## DOCUMENT TEXT
........
Without Banner, UAHN and the Colleges of Medicine would face “a fairly bleak forecast,” Dr. Garcia said. “Absent the substantial financial investments Banner has committed to both the clinical domain – including much needed capital and facility improvements – and the academic domain – including a 30-year unrestricted endowment for academic program development and growth, it would be difficult, if not impossible, for the Colleges of Medicine and UAHN to compete successfully and attain our shared goal of being among the nation’s leading academic health centers.

“Recruitment and retention of the very best medical students, clinical resident trainees, and faculty would be severely hampered, independent of a major infusion of state or other external financial support,” he said.

Since arriving at the UA, Dr. Garcia has placed great emphasis on building the research portfolio of the Colleges of Medicine. The Banner partnership will enhance that effort, he said.
........
Saved data entries:
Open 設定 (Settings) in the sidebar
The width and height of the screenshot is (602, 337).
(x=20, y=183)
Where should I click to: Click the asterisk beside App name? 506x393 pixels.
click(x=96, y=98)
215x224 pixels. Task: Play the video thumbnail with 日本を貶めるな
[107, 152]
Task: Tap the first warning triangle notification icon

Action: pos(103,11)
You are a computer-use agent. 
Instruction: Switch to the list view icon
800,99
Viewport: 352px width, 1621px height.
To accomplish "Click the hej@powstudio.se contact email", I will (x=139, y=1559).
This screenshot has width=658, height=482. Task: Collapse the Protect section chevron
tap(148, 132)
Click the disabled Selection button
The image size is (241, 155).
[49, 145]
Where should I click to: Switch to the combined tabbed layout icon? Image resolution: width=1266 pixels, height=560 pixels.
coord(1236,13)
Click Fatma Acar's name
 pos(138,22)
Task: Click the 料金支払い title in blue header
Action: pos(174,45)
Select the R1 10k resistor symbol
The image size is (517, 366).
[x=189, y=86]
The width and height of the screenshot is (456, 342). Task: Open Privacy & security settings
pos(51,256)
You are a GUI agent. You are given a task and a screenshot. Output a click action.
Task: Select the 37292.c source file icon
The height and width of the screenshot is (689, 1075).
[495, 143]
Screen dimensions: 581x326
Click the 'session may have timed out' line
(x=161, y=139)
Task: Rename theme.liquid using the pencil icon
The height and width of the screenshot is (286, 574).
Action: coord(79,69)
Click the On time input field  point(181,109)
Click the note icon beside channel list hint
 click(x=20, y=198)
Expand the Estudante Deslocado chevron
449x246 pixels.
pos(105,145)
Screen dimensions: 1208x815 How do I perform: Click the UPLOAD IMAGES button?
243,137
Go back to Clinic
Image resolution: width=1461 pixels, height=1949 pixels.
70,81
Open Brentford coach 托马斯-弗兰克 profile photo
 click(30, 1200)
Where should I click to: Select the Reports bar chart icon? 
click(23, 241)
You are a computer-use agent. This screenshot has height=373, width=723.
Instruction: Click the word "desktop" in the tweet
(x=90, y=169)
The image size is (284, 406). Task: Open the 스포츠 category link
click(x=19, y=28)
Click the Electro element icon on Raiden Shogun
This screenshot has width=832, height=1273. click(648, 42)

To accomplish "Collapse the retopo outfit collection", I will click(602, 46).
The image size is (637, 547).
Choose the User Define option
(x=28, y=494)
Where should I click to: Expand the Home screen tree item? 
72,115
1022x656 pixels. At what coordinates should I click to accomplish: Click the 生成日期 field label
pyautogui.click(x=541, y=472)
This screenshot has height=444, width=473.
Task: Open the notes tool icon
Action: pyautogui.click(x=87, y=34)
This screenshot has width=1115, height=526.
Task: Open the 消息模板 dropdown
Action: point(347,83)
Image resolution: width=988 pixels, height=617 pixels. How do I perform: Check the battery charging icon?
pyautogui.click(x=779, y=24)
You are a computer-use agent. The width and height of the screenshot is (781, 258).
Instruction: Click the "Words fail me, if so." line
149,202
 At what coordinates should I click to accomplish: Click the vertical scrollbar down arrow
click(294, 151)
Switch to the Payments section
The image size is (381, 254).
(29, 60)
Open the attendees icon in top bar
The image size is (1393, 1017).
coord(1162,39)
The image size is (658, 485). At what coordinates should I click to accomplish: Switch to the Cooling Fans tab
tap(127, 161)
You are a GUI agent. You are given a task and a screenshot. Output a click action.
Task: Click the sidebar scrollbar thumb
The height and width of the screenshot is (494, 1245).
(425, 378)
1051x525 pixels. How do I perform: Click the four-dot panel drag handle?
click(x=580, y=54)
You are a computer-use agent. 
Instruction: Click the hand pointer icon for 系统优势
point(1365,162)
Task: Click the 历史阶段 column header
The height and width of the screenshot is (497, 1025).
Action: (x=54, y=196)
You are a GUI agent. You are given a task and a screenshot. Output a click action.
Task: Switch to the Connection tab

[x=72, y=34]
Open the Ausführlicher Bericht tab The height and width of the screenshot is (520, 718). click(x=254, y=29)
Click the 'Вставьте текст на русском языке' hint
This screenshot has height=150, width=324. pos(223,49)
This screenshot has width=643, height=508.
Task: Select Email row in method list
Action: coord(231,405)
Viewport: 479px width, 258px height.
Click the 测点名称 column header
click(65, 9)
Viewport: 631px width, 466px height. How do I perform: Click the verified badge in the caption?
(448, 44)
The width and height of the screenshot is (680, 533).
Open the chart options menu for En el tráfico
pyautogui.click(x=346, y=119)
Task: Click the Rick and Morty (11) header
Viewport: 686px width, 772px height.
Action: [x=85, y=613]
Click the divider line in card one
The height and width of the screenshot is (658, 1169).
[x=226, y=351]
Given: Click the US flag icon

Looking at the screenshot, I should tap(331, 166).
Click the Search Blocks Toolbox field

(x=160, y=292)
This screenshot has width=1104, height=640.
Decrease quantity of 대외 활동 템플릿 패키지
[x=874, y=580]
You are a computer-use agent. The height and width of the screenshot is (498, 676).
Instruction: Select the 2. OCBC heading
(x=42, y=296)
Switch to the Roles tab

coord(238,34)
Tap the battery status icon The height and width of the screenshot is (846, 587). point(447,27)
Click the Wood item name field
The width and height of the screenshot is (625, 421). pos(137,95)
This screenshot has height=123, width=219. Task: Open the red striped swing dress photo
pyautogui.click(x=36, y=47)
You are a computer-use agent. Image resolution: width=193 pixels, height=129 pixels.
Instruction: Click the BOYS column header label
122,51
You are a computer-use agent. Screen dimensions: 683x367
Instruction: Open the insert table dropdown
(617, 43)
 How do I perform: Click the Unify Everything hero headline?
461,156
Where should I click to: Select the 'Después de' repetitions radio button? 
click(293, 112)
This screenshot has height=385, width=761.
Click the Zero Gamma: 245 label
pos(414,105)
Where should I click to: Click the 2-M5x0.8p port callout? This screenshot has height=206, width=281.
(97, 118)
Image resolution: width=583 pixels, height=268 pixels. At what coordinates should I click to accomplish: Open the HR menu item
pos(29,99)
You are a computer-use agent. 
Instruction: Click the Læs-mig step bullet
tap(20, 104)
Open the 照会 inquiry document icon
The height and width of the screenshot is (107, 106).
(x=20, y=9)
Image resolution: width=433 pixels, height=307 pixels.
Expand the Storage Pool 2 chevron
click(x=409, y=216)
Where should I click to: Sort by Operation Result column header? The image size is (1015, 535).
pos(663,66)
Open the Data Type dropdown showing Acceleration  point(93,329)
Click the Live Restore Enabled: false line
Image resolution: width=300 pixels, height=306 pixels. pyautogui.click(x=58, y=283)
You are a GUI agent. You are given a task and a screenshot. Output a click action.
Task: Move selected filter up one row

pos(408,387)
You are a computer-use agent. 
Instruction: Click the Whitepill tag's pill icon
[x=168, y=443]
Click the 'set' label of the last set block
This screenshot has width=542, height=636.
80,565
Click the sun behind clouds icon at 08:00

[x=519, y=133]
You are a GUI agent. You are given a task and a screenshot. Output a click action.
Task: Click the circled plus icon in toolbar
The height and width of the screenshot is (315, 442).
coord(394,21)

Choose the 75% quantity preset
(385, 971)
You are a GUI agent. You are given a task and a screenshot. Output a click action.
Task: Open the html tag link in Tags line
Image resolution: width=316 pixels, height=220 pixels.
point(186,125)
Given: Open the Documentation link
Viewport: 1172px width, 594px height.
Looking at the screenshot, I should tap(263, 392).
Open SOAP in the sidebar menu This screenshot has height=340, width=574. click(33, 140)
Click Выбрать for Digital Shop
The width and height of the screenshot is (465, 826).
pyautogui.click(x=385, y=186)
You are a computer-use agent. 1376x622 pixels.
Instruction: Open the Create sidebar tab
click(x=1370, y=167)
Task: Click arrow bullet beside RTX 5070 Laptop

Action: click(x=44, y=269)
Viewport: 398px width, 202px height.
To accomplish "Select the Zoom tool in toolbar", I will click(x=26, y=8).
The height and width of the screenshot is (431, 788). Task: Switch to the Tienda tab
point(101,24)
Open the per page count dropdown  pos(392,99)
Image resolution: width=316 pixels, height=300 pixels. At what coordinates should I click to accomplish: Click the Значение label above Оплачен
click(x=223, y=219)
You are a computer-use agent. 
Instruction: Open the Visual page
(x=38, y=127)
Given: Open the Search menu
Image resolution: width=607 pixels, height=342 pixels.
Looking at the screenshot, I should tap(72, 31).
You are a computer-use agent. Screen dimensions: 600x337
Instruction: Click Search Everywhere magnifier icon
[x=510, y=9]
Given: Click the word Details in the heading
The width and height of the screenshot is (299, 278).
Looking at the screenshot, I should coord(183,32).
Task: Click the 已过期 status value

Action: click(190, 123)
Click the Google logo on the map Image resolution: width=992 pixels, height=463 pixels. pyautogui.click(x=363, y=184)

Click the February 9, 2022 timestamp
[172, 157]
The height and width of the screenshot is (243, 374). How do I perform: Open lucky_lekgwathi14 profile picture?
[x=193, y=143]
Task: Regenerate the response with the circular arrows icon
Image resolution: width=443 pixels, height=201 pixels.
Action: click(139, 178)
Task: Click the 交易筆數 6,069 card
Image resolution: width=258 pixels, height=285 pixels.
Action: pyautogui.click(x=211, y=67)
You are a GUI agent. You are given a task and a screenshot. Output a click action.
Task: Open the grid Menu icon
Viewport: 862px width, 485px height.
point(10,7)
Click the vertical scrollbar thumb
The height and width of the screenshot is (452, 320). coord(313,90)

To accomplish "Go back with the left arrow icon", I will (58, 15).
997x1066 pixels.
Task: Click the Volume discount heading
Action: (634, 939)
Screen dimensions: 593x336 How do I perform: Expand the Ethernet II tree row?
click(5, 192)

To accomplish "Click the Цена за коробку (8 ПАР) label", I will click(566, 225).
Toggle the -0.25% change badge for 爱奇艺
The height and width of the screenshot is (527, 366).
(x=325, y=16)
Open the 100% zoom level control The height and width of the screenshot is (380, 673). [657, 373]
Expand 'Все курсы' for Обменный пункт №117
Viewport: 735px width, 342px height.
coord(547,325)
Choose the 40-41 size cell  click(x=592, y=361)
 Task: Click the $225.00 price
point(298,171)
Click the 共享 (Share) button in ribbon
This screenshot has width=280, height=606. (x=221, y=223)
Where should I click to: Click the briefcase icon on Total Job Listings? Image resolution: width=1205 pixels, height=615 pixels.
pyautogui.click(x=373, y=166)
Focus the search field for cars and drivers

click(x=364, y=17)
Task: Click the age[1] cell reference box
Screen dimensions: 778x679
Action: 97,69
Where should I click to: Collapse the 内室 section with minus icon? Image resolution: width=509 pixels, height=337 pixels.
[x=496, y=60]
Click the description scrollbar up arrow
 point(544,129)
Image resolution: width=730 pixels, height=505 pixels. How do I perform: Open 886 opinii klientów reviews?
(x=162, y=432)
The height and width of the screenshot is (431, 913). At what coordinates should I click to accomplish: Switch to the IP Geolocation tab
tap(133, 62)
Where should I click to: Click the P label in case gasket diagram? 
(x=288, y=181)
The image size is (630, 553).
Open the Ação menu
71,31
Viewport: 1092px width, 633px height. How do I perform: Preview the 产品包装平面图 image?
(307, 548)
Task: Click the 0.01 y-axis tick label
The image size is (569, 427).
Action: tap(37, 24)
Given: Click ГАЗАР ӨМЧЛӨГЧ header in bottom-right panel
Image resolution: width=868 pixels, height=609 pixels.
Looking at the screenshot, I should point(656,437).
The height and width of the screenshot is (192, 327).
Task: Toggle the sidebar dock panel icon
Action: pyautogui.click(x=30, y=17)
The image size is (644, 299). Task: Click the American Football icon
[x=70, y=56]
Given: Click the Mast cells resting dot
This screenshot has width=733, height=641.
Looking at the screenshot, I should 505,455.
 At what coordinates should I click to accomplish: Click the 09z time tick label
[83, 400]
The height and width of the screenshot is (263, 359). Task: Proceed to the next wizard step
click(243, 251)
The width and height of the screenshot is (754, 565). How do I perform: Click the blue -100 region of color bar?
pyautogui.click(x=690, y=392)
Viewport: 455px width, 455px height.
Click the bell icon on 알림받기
........
## WHAT YOU SHOULD DO
According to the passage about the Banner partnership, why would it be difficult for the Colleges of Medicine and UAHN to compete successfully without Banner? Answer in one to three sentences.

## REPLY TO THE EXERCISE
Without Banner, they would lack the substantial financial investments Banner has committed to the clinical domain, including much-needed capital and facility improvements. They would also lose its investment in the academic domain, including a 30-year unrestricted endowment for academic program development and growth.